GIVEN INSTRUCTION:
Rewrite the lines as a Markdown table with the columns Row and Line, starting with the line that contains "Image resolution: width=2300" and going on through the line that contains "Looking at the screenshot, I should pos(796,23).". Number each row and leave out blank lines.

RECORDS TO USE:
-- -- --

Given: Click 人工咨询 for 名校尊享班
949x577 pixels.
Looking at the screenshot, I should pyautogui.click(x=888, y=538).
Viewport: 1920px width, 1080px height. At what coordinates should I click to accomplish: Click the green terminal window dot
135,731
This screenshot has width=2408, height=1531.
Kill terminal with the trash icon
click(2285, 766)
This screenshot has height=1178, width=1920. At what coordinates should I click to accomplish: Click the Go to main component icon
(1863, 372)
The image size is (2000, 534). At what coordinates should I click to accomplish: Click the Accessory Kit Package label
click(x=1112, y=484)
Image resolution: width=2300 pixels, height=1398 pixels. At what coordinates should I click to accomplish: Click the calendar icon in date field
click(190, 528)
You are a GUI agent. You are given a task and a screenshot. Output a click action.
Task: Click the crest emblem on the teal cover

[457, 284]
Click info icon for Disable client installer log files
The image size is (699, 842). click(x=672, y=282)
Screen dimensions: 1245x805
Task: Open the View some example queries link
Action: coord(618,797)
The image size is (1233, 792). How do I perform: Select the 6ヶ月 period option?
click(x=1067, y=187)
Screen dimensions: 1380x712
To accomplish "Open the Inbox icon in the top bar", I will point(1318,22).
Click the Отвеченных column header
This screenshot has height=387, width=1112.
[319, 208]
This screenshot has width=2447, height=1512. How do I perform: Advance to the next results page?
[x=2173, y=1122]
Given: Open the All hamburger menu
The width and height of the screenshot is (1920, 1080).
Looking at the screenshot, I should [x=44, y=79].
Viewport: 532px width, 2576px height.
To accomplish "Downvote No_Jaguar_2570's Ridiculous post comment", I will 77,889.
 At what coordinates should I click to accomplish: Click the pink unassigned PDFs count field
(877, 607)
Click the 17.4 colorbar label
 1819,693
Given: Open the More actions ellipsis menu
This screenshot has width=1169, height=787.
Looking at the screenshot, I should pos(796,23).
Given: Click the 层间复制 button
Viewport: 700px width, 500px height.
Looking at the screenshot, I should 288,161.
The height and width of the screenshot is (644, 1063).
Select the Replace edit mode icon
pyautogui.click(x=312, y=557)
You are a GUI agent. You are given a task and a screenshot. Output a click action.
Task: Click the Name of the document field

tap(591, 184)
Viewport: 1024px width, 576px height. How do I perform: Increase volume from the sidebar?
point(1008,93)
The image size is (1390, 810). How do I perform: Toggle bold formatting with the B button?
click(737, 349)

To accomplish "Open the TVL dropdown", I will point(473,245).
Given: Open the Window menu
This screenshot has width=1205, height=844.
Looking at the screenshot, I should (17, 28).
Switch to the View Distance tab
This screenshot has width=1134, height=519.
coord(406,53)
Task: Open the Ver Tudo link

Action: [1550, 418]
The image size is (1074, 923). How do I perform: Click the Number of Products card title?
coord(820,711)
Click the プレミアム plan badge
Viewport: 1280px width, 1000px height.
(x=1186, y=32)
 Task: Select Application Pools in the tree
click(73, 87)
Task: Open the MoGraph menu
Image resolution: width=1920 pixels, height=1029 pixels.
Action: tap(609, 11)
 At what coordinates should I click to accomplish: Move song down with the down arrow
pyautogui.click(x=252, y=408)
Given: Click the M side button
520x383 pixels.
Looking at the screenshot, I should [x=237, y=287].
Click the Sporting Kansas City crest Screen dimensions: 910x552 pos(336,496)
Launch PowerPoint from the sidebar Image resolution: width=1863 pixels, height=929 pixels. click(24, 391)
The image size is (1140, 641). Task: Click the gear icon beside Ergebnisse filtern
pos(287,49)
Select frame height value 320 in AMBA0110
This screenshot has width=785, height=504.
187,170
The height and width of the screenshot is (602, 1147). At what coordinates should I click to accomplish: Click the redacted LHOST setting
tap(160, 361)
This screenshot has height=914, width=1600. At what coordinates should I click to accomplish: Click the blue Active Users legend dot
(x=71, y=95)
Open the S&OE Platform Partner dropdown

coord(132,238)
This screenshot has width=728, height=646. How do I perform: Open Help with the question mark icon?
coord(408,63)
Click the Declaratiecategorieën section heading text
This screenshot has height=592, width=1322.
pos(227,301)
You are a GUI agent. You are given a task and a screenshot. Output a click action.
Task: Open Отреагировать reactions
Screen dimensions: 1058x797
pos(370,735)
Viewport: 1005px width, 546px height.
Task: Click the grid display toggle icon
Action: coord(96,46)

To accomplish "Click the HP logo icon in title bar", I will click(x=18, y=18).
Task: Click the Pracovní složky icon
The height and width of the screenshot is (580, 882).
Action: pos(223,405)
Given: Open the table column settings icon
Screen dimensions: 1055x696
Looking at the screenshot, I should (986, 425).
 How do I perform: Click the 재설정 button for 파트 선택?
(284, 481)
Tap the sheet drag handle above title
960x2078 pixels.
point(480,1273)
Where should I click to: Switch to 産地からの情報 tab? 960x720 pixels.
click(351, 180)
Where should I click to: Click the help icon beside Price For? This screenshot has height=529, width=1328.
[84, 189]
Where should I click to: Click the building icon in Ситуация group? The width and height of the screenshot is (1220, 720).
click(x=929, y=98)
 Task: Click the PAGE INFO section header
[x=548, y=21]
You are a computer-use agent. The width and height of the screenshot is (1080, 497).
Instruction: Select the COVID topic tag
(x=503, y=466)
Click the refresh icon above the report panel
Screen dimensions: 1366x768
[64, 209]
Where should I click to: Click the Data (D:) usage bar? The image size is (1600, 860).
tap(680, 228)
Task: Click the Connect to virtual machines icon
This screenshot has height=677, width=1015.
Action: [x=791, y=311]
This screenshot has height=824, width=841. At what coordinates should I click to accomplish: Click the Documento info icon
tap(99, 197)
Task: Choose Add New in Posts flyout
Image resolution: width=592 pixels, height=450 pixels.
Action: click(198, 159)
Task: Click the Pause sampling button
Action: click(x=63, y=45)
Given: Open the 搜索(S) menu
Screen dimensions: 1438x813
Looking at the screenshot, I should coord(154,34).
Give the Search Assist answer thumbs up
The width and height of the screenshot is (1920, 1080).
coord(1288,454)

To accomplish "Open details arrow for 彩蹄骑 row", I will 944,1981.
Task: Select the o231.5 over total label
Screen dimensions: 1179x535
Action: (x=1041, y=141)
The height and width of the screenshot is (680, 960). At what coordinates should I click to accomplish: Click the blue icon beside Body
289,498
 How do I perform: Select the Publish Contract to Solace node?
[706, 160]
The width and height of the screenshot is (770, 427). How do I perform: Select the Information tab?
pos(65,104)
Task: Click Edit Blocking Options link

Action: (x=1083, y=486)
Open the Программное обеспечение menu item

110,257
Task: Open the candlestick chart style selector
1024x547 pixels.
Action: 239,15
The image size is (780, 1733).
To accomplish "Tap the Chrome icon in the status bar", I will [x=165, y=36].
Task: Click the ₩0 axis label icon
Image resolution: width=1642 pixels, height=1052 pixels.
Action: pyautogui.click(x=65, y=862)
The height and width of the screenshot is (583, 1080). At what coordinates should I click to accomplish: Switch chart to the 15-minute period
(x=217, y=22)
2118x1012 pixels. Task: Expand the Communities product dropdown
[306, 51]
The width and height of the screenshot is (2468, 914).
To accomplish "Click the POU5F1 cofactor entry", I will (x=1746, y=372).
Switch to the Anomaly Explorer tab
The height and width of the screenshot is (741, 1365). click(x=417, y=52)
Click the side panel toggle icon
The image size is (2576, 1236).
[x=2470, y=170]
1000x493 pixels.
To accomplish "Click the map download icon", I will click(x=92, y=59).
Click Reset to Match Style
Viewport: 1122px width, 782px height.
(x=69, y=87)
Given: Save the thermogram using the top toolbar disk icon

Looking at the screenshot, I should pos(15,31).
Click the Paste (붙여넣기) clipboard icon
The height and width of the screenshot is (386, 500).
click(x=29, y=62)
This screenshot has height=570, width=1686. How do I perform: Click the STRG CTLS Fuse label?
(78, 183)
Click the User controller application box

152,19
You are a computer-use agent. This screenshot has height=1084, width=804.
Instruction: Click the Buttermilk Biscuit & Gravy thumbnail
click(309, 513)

-- -- --

SOLVED EXERCISE:
| Row | Line |
|---|---|
| 1 | Image resolution: width=2300 pixels, height=1398 pixels. At what coordinates should I click to accomplish: Click the calendar icon in date field |
| 2 | click(190, 528) |
| 3 | You are a GUI agent. You are given a task and a screenshot. Output a click action. |
| 4 | Task: Click the crest emblem on the teal cover |
| 5 | [457, 284] |
| 6 | Click info icon for Disable client installer log files |
| 7 | The image size is (699, 842). click(x=672, y=282) |
| 8 | Screen dimensions: 1245x805 |
| 9 | Task: Open the View some example queries link |
| 10 | Action: coord(618,797) |
| 11 | The image size is (1233, 792). How do I perform: Select the 6ヶ月 period option? |
| 12 | click(x=1067, y=187) |
| 13 | Screen dimensions: 1380x712 |
| 14 | To accomplish "Open the Inbox icon in the top bar", I will point(1318,22). |
| 15 | Click the Отвеченных column header |
| 16 | This screenshot has height=387, width=1112. |
| 17 | [319, 208] |
| 18 | This screenshot has width=2447, height=1512. How do I perform: Advance to the next results page? |
| 19 | [x=2173, y=1122] |
| 20 | Given: Open the All hamburger menu |
| 21 | The width and height of the screenshot is (1920, 1080). |
| 22 | Looking at the screenshot, I should [x=44, y=79]. |
| 23 | Viewport: 532px width, 2576px height. |
| 24 | To accomplish "Downvote No_Jaguar_2570's Ridiculous post comment", I will 77,889. |
| 25 |  At what coordinates should I click to accomplish: Click the pink unassigned PDFs count field |
| 26 | (877, 607) |
| 27 | Click the 17.4 colorbar label |
| 28 |  1819,693 |
| 29 | Given: Open the More actions ellipsis menu |
| 30 | This screenshot has width=1169, height=787. |
| 31 | Looking at the screenshot, I should pos(796,23). |